As each year, participants were offered a series of datasets and thematic approaches, carefully curated by a team of 10 researchers challenging teams to pose and solve their own research questions:
- Enlightening illustrations: Analysing the role of images in Early Modern luxury books
- Eurovision Song Contest
- Democracy through parliamentary speeches
- Cultures of Online Discourse
On the final day, the essence of a digital humanities hackathon was captured by two participants who were invited to reflect about their experience.
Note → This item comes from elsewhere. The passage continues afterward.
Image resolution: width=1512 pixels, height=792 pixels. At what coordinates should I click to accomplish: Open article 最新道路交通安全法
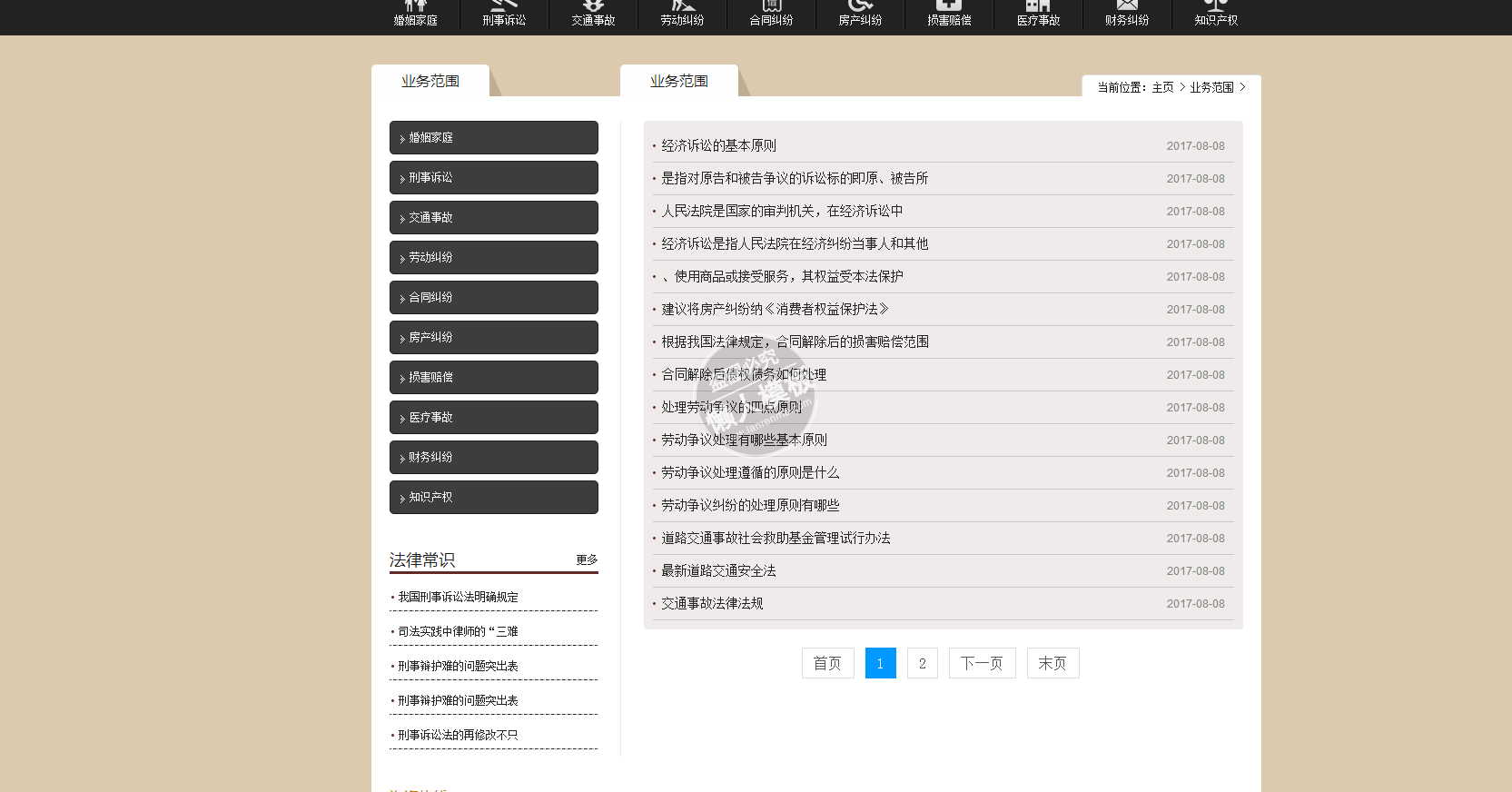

One participant with experience in hard science hackathons admitted,
this is different, this is not just hacking, here I could experience both sides, and I found myself enjoying pondering what luxury could mean for 18th century folk.
Another recognised that the secret of this Hackathon was trust and collaboration:
even if one does not have a clear view of what is going on at all times or on all fronts, everybody was very open to explain.
These comments reflect the core goal of DHH, to collaboratively explore uncharted academic terrain.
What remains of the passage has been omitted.